И новый залп. Снаряды взрывались все ближе и ближе. Российские канониры явно пристреливались к цели. Три, пауза, три, пауза. Оставалось только считать и надеяться, что ни одна из гранат не попадет прямо в окоп, яму, выкопанную в речном песчанике. Метр на полтора, глубиной не больше метра. Здесь на высоком берегу Терека таких было несколько штук. В каждой по три, четыре партизана с автоматами.
И снова гранаты. Три, пауза, три, пауза. На счет три можно было немного распрямиться в окопе. Новый залп из-за реки, и нарастающий свист вжимал нас в мокрый песок, мы прятались за чужие спины и плечи, только бы подальше от осколков.
Я не знал, что происходит с Мусой и Мансуром в соседнем окопе, всего в нескольких метрах от меня. Мы кричали друг другу, но не слышали даже собственного голоса.
Солнце стояло уже высоко, близился полдень.
Я вдруг услышал над собой рокот самолета. Это был небольшой самолетик-разведчик. Он пролетал над окопами, нахально заглядывая внутрь и издеваясь над чеченскими автоматами. Окопы молчали. Каждый выстрел вызвал бы прицельный минометный огонь.

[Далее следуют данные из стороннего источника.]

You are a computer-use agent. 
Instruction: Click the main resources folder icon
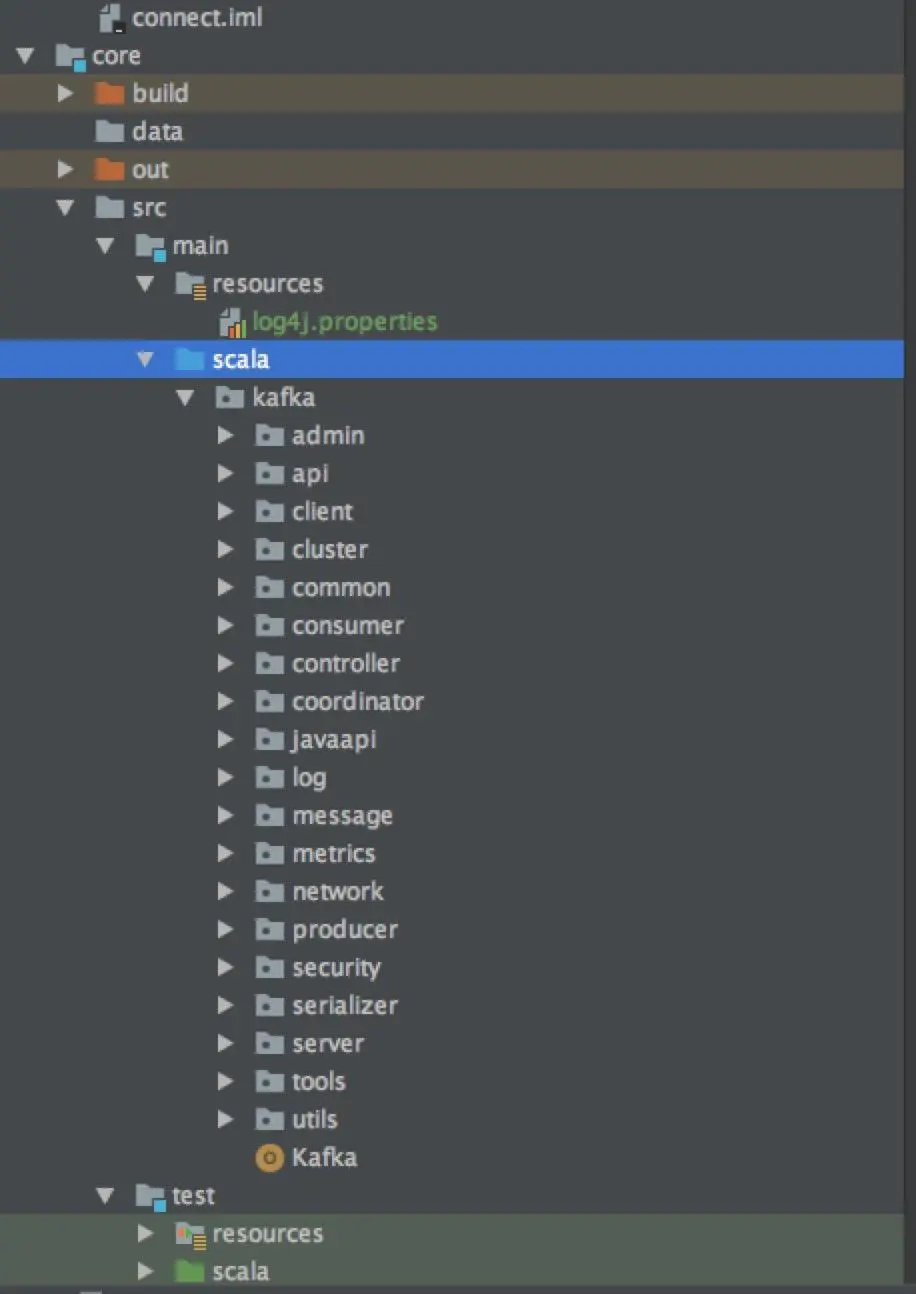click(x=189, y=284)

Посты на Тереке могли только пассивно пережидать артиллерийский обстрел, каждый из которых мог оказаться для защитников последним. Если бы россияне пытались переправиться через реку, Мансур с товарищами могли бы просто вступить в бой. А так, только гнулись в окопах перед невидимым врагом.

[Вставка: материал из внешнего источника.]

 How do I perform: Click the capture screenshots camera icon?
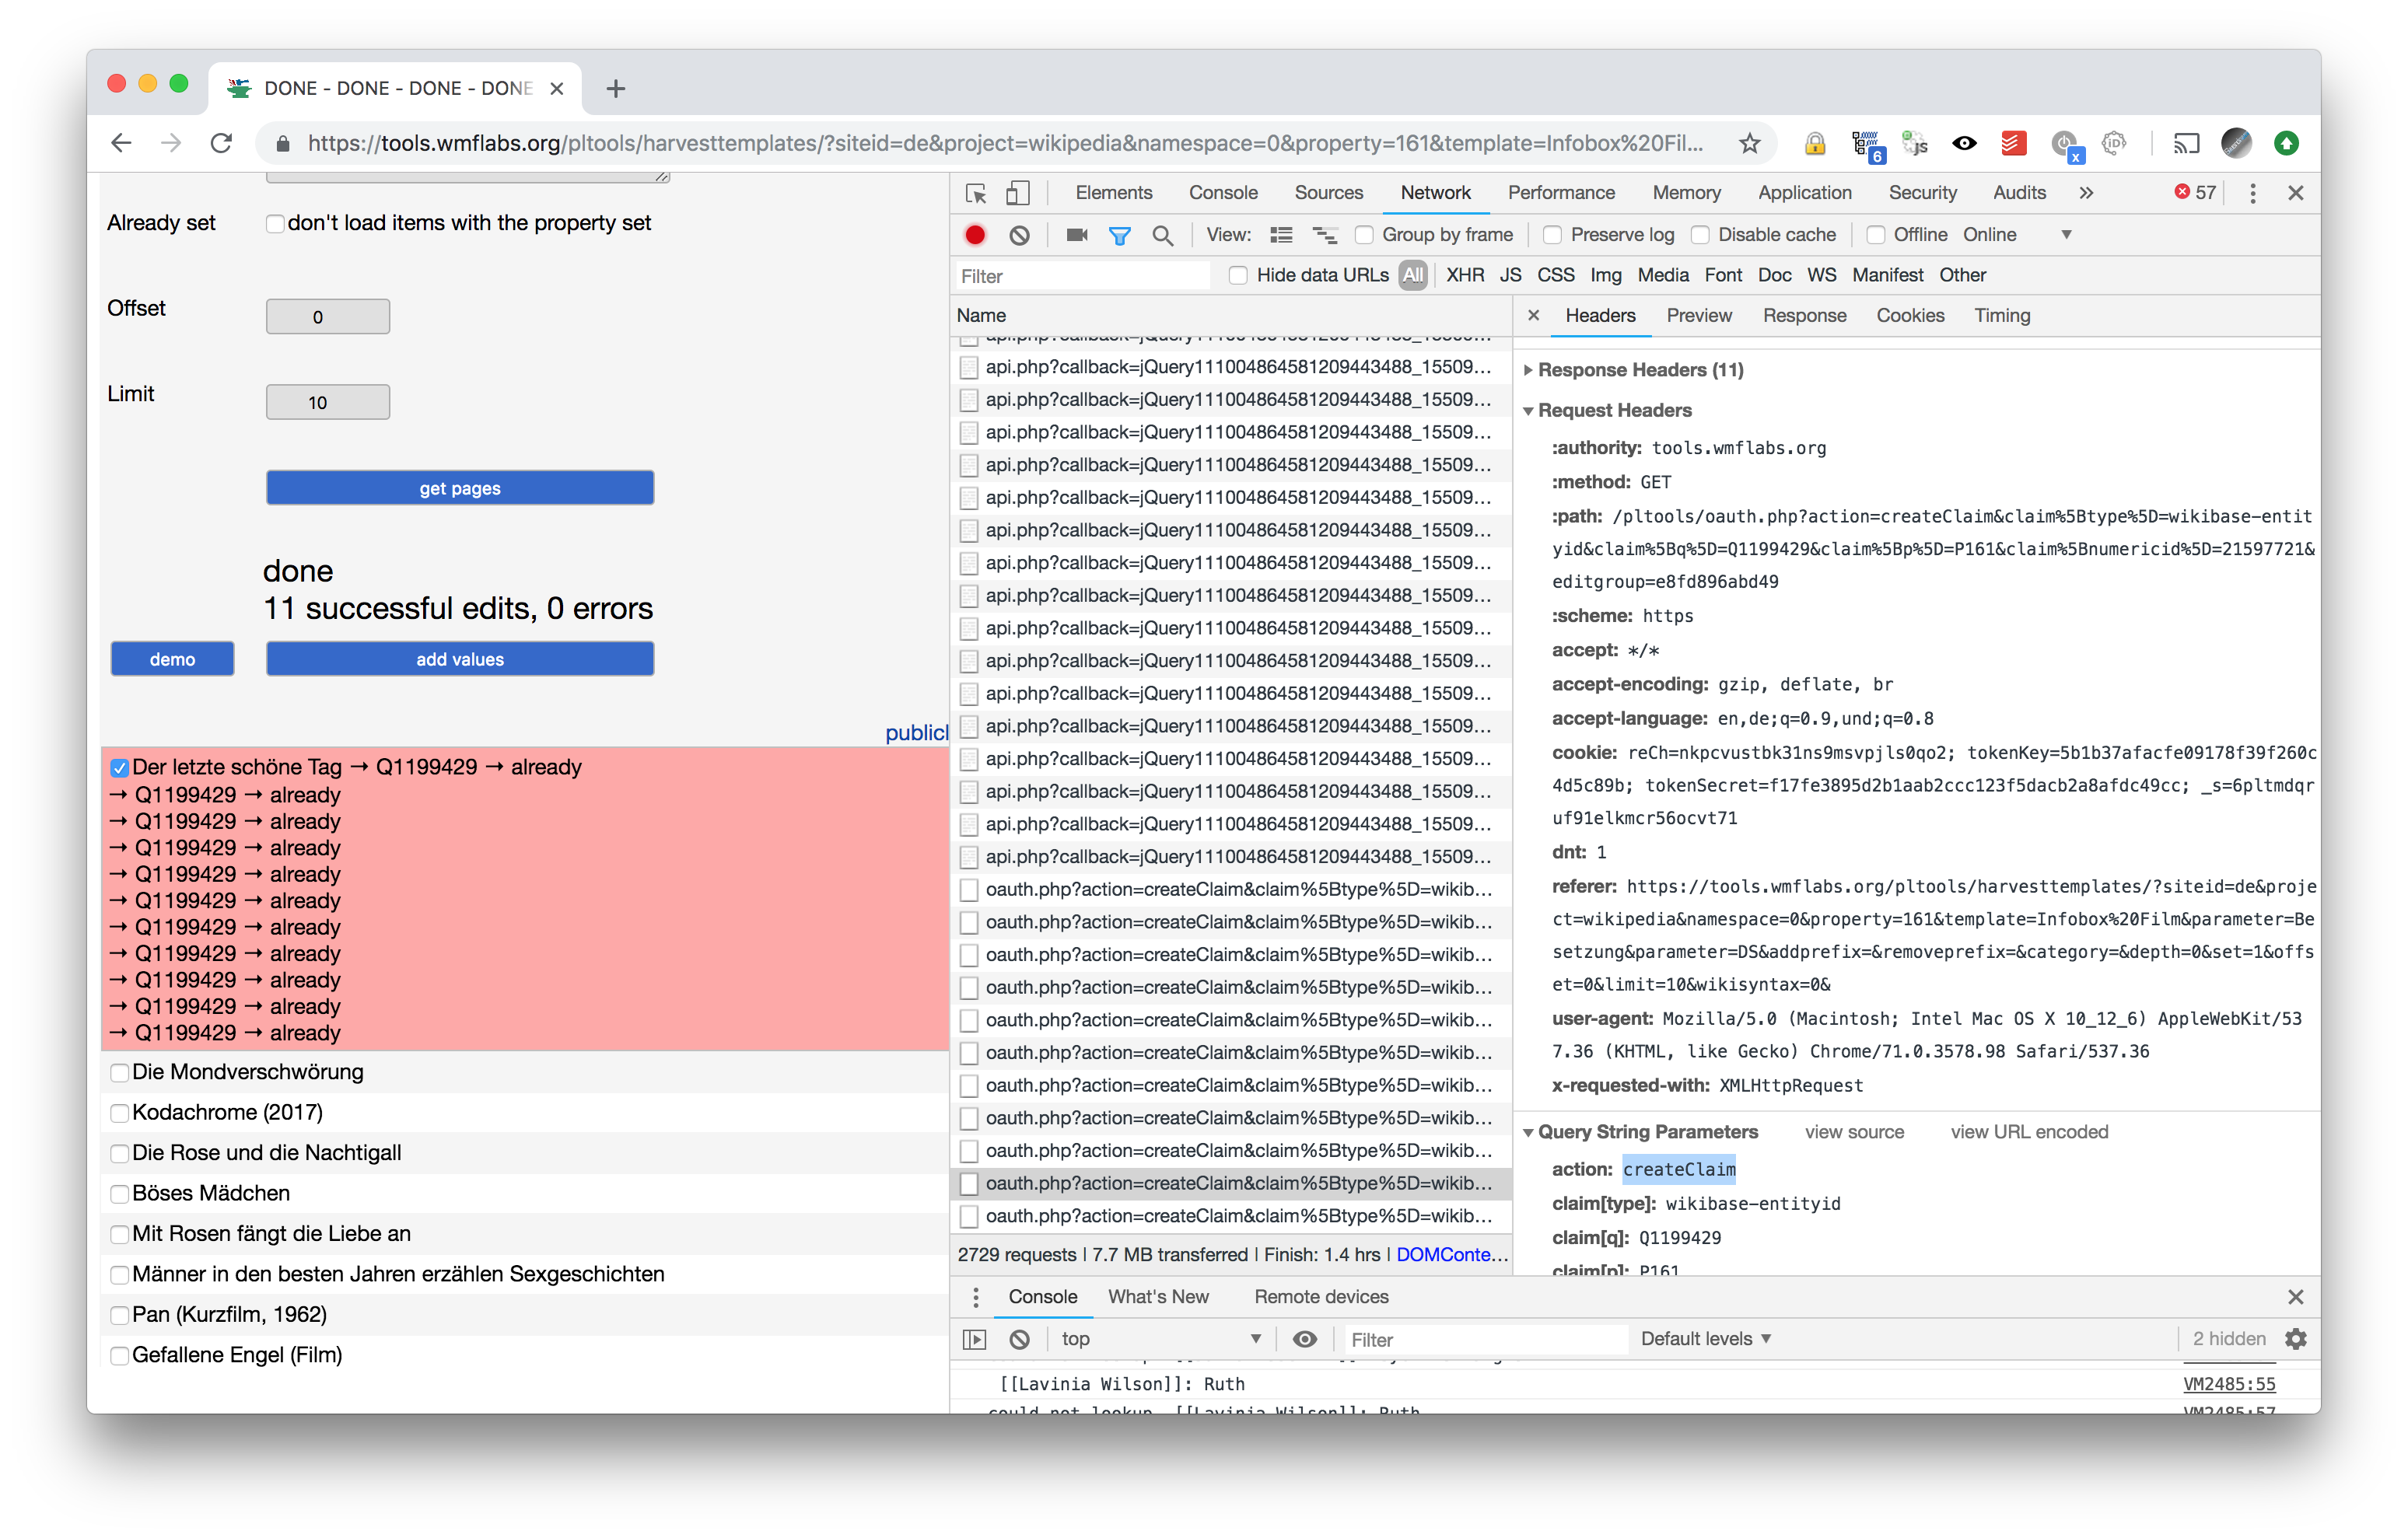tap(1076, 235)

Неожиданно минометная канонада смолкла. Может, самолетик успокоил российских артиллеристов за рекой, решивших, что не стоит тратить снаряды на горстку партизан.

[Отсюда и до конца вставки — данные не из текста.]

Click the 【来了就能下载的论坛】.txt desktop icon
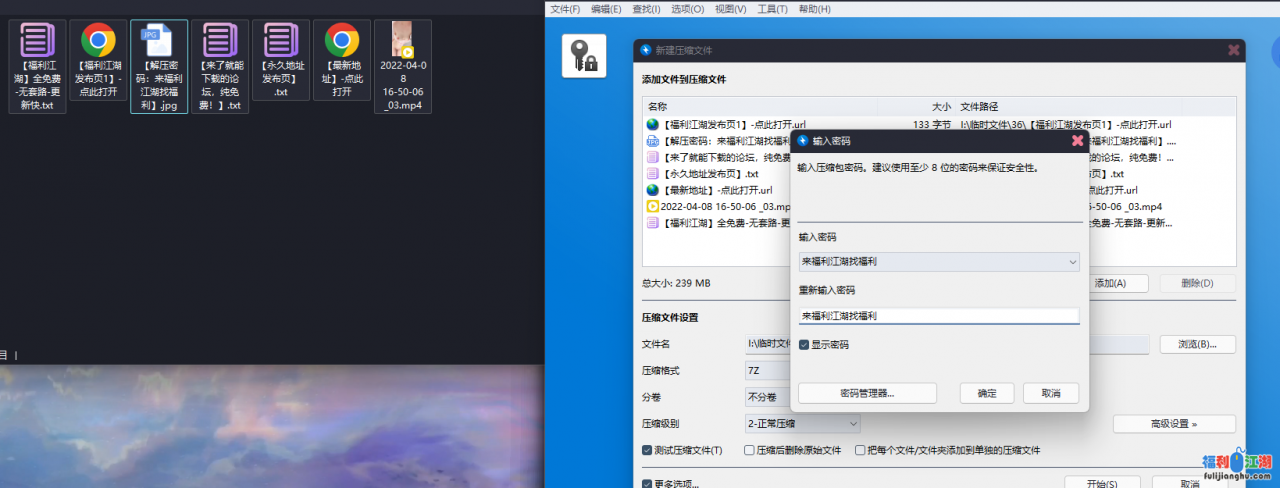The height and width of the screenshot is (488, 1280). pyautogui.click(x=220, y=41)
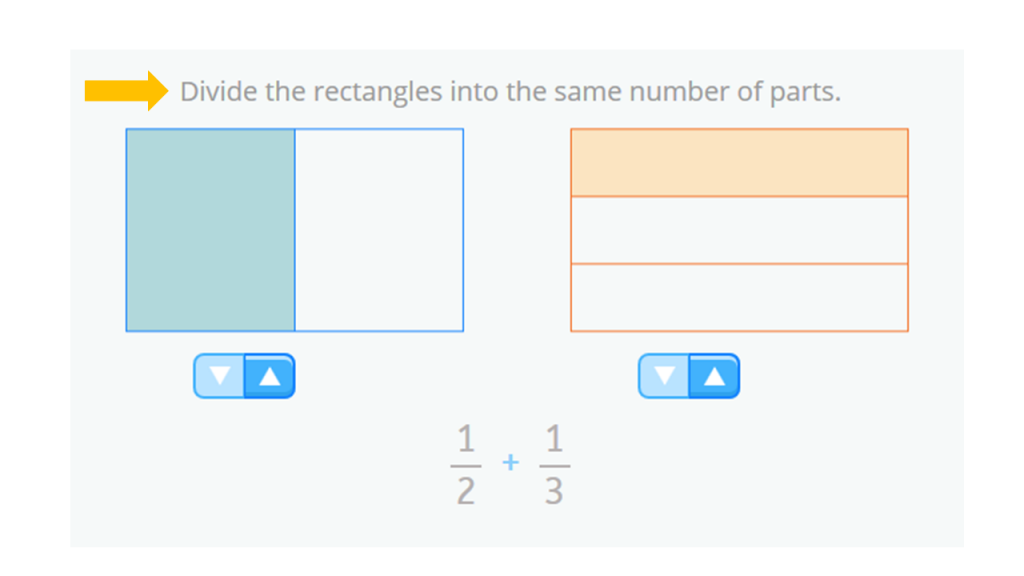Screen dimensions: 1024x576
Task: Click the down arrow under the blue rectangle
Action: coord(220,376)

Муса с автоматом в руках выполз на край окопа и направил ствол на заросли за рекой. Потом повернулся и махнул рукой.
Сейчас!
По двое, с перерывом в несколько секунд, мы выскакивали из окопа, и пригибаясь, спотыкаясь о камни, путаясь в высокой траве, что было сил, мчались через луг к спасительным деревьям.
— Вот так с нами воюют, теперь ты сам видел, — просипел Муса, отплевывая пыль и поглядывая сквозь орешник на линию окопов. — А мне сейчас прикажут туда вернуться.
В отдалении горел нефтяной резервуар, российские самолеты бомбили предгорья над Тереком в районе Долинского, а пастухи в Толстой-Юрте выгоняли на пастбища свои стада.
Омар спросил меня, был ли я в Париже.
— Какой он, Париж? Как там?
Лысеющий, тихий, немного несмелый, он обожал книги. До войны преподавал русский язык и литературу в школе в Грозном, а после уроков подрабатывал в начальной школе в родной деревне.
Рассказывал о той жизни стесняясь, как будто не веря самому себе. Не веря, потому что это время казалось ему таким далеким, почти выдуманным. Стесняясь, потому что любовь к поэзии, к тому же русской, выглядела теперь чем-то неуместным.
Его товарищи прекрасно знали, кем он был, но мне о своем прошлом воплощении он рассказал только тогда, когда Мансур и Муса пошли молиться в мечеть. Даже почувствовав себя уверенней, когда мы уже ездили вчетвером в одной машине, а не тремя, нагруженными людьми и оружием, Мансур, Муса и Омар ни на минуту не оставляли меня одного. Во время молитвы двое шли в мечеть, а третий ждал их возвращения в машине. Этот принцип соблюдался даже на квартирах, где мы останавливались. Они только часто спорили, пытаясь определить стороны света, чтобы не совершить богохульства, не повернуться случайно задом к Всемогущему во время молитвы. Мусса клялся, что при первой же возможности достанет компас.
Я был первым, известным Омару человеком, который видел Париж. Он расспрашивал об улицах, площадях, ресторанах, метро. Ловил каждое слово, как будто боялся что-то упустить. Как будто простился уже с мечтой о Париже и довольствовался рассказом о городе своих снов. И в то же время у меня создалось впечатление, что впервые за долгие годы Омар с удовольствием произносит вслух чужие, экзотические для его уха названия. Елисейские Поля, Бульвар Сен-Жермен, Монпарнасс, Площадь Республики. С кавказским акцентом.